Regia di Ken Loach vedi scheda film
La risposta britannica alle divertenti e sempre più squinternate cagate di HollyWoody che ormai ha stufato con le sue commedie alto borghesi targate upper west side, lateral Schick, la psicanalisi e la sua... religione. Per questo avrebbero dovuto contestarlo a Venezia! Non per altro! Grande Ken Loach che almeno racconta sempre la vita "vera" 8½
Non sarò ferrato quanto voi in merito, ma non mi viene in mente nessun altro capace di raccontare la gente comune come n'è capace Ken Loach, più volte premiato cineasta britannico, sempre impegnato nel raccontare gli ultimi, quei soggetti che il cinema commerciale, pur blasonato, difficilmente ritrae.
E se lo fa, non è comunque capace di farlo con la perizia e quel piglio distaccato quanto basta, da rendere così credibili , così peculiari, le sue opere.
Ecco perché l'ho sempre visto in contrapposizione al cinema di Woody Allen, sempre, ma proprio sempre, spesosi nel raccontare una società borghese altolocata quale, i personaggi del cinema di Loach nemmeno si sognano, sanno solo che esiste.
Per altro, anche a livello di immagine, Allen si è sempre avvalso d'interpreti affermatissimi, famosissimi; egli stesso ha contribuito al loro successo, talora ne ha forgiati e poi sfornati egli stesso un discreto numero di "icone" ormai ricorrenti nelle sue opere.

### Dati archiviati
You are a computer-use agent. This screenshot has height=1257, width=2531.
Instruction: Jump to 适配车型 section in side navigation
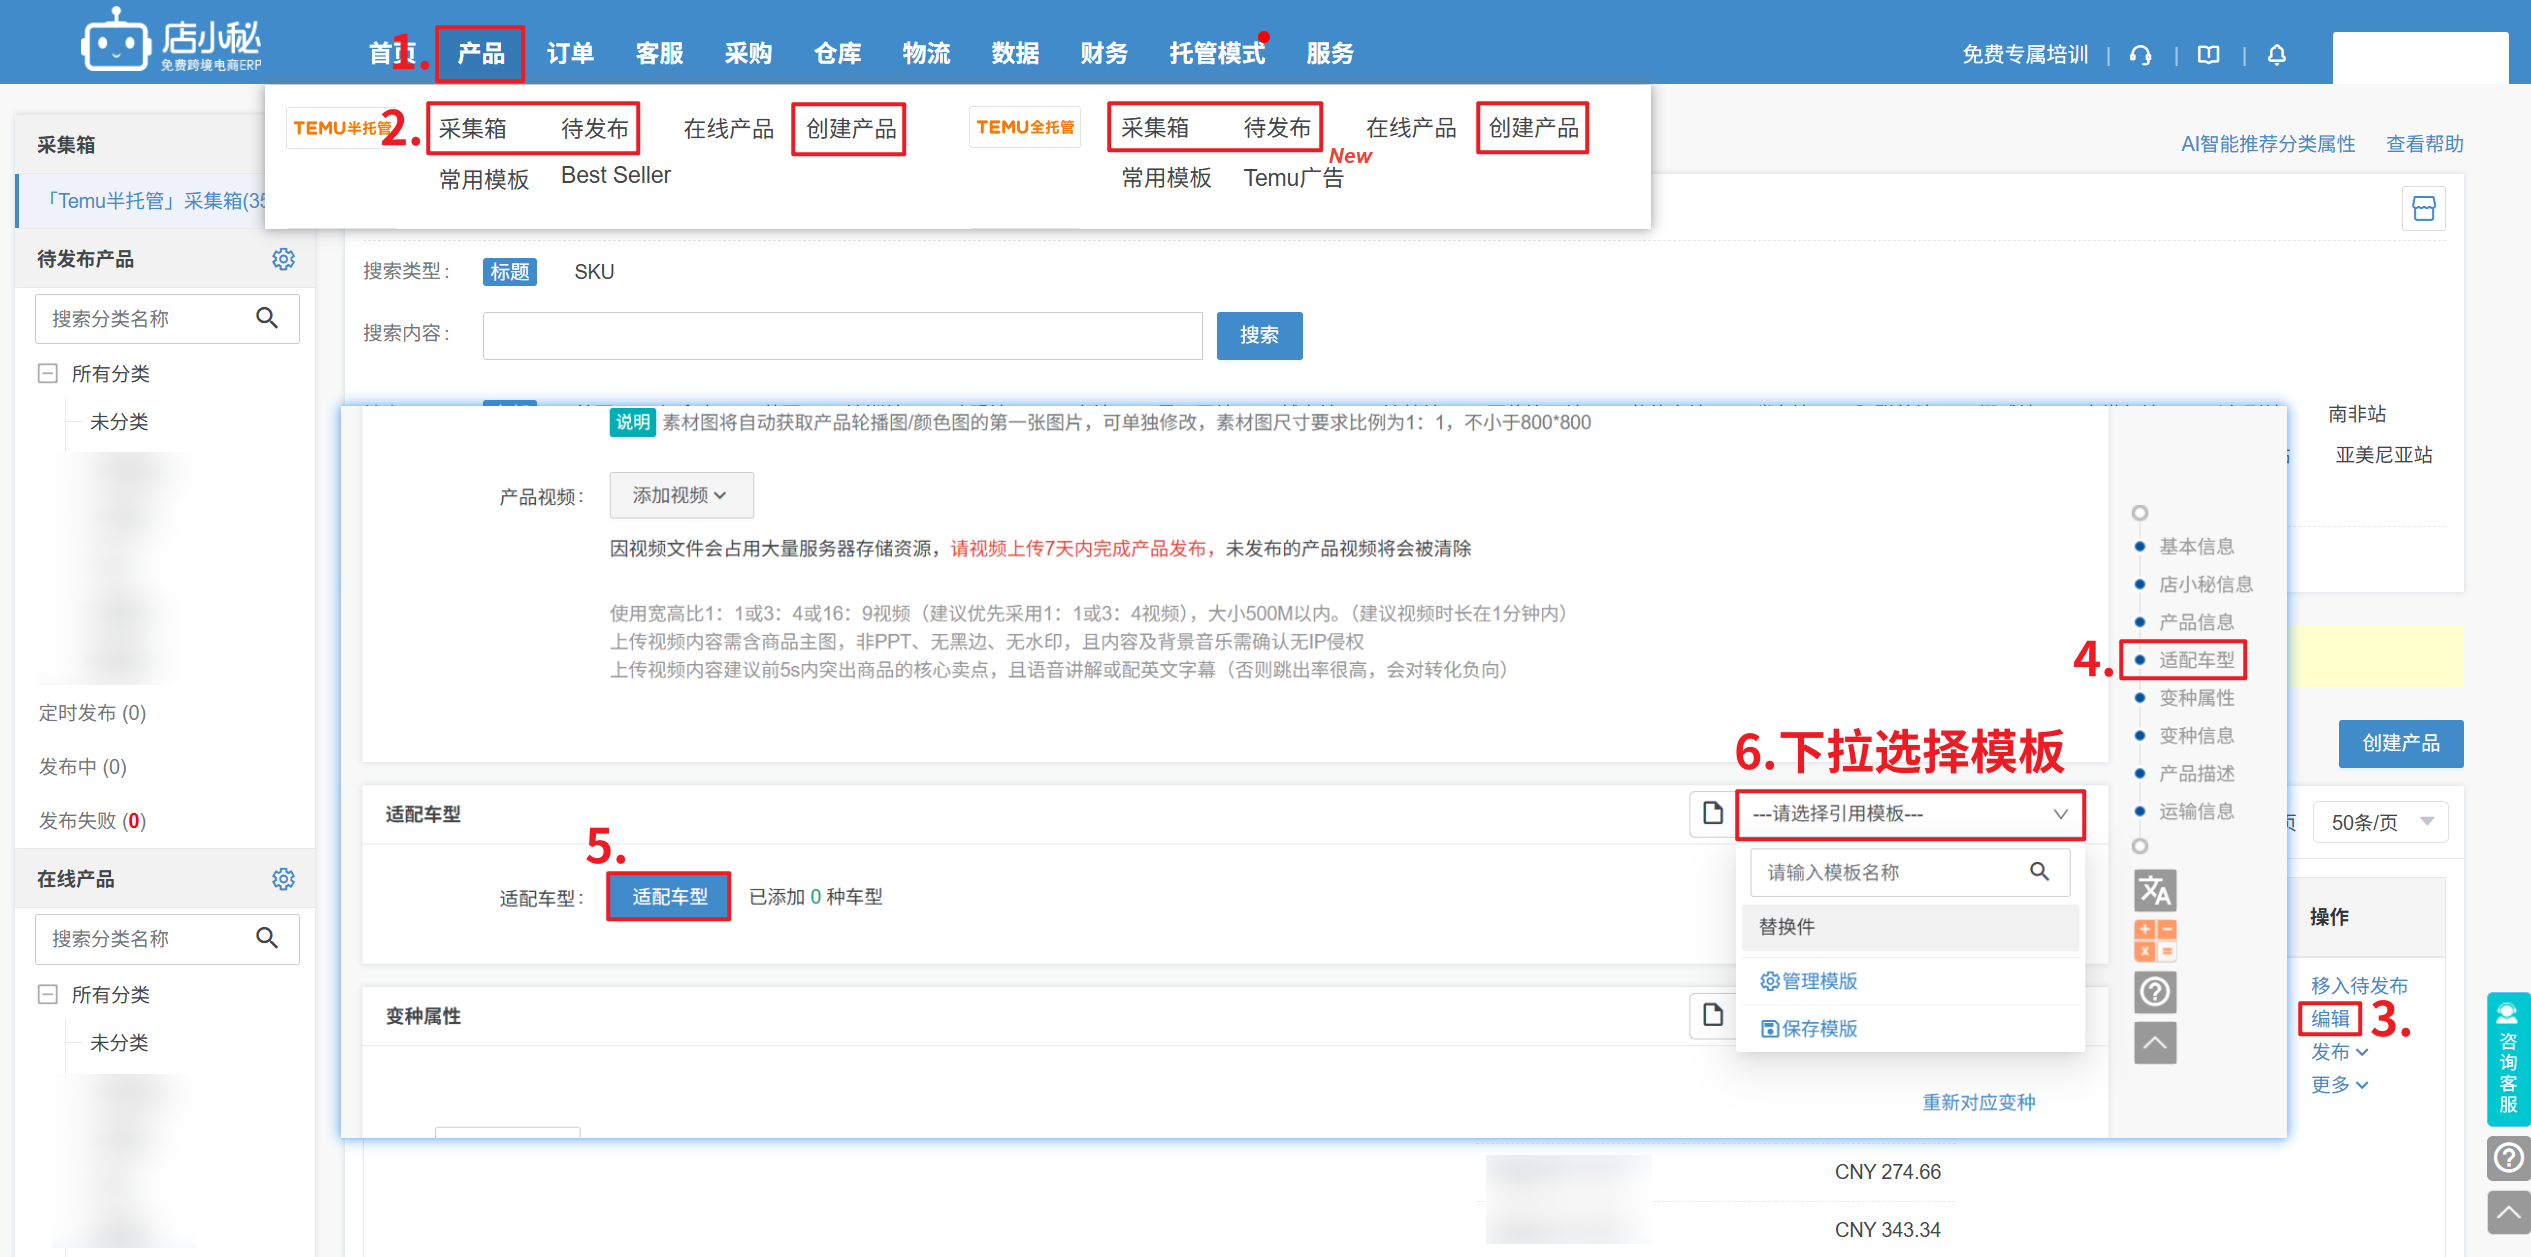tap(2195, 660)
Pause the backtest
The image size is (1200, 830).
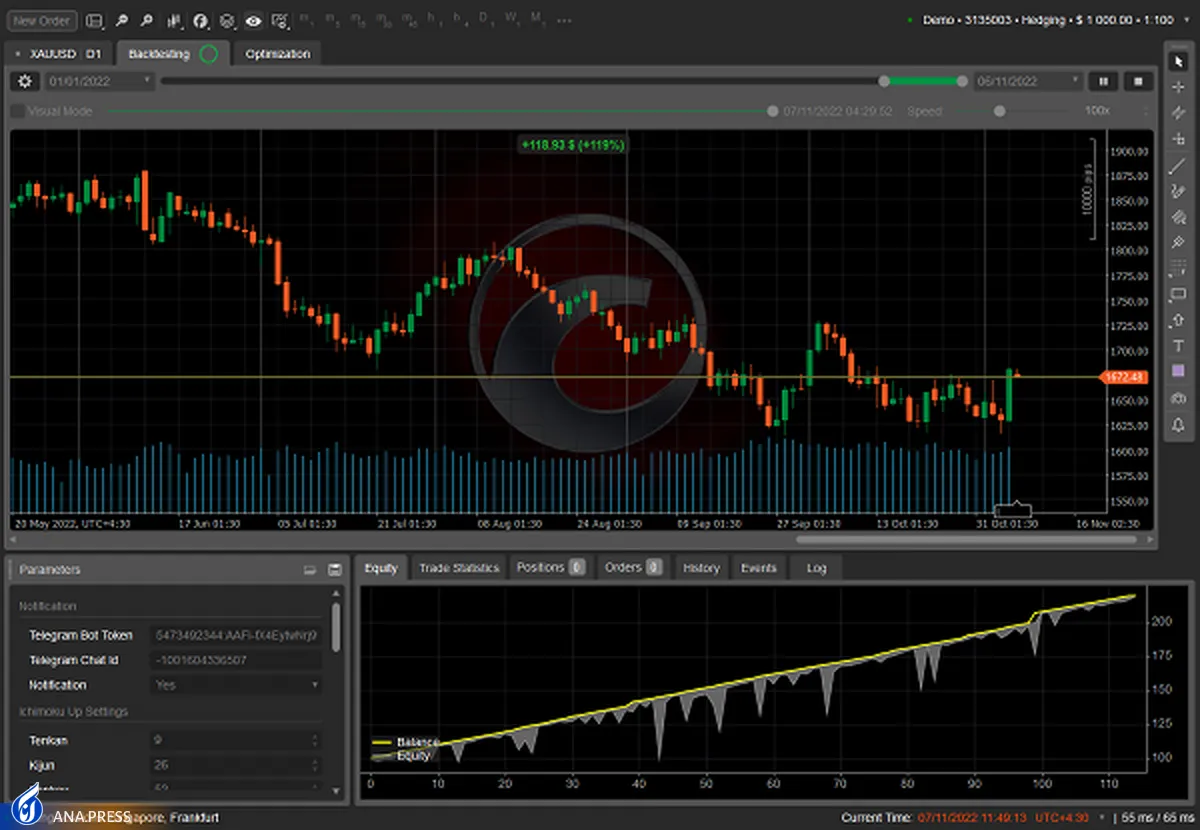pos(1104,81)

### Consegna 1
Riporta alla lettera il passo dell'estratto su Ken Loach che va da "Ecco perché l'ho" fino a "solo che esiste." incluso.
### Consegna 2
Rispondi in base all'estratto su Ken Loach:
(a) Chi firma la regia del film?
(b) Quale nazionalità viene attribuita a Ken Loach?
(c) Di quali interpreti si è sempre avvalso Woody Allen?

### Risposta corretta 1
Ecco perché l'ho sempre visto in contrapposizione al cinema di Woody Allen, sempre, ma proprio sempre, spesosi nel raccontare una società borghese altolocata quale, i personaggi del cinema di Loach nemmeno si sognano, sanno solo che esiste.

### Risposta corretta 2
(a) Ken Loach.
(b) Britannica.
(c) D'interpreti affermatissimi, famosissimi.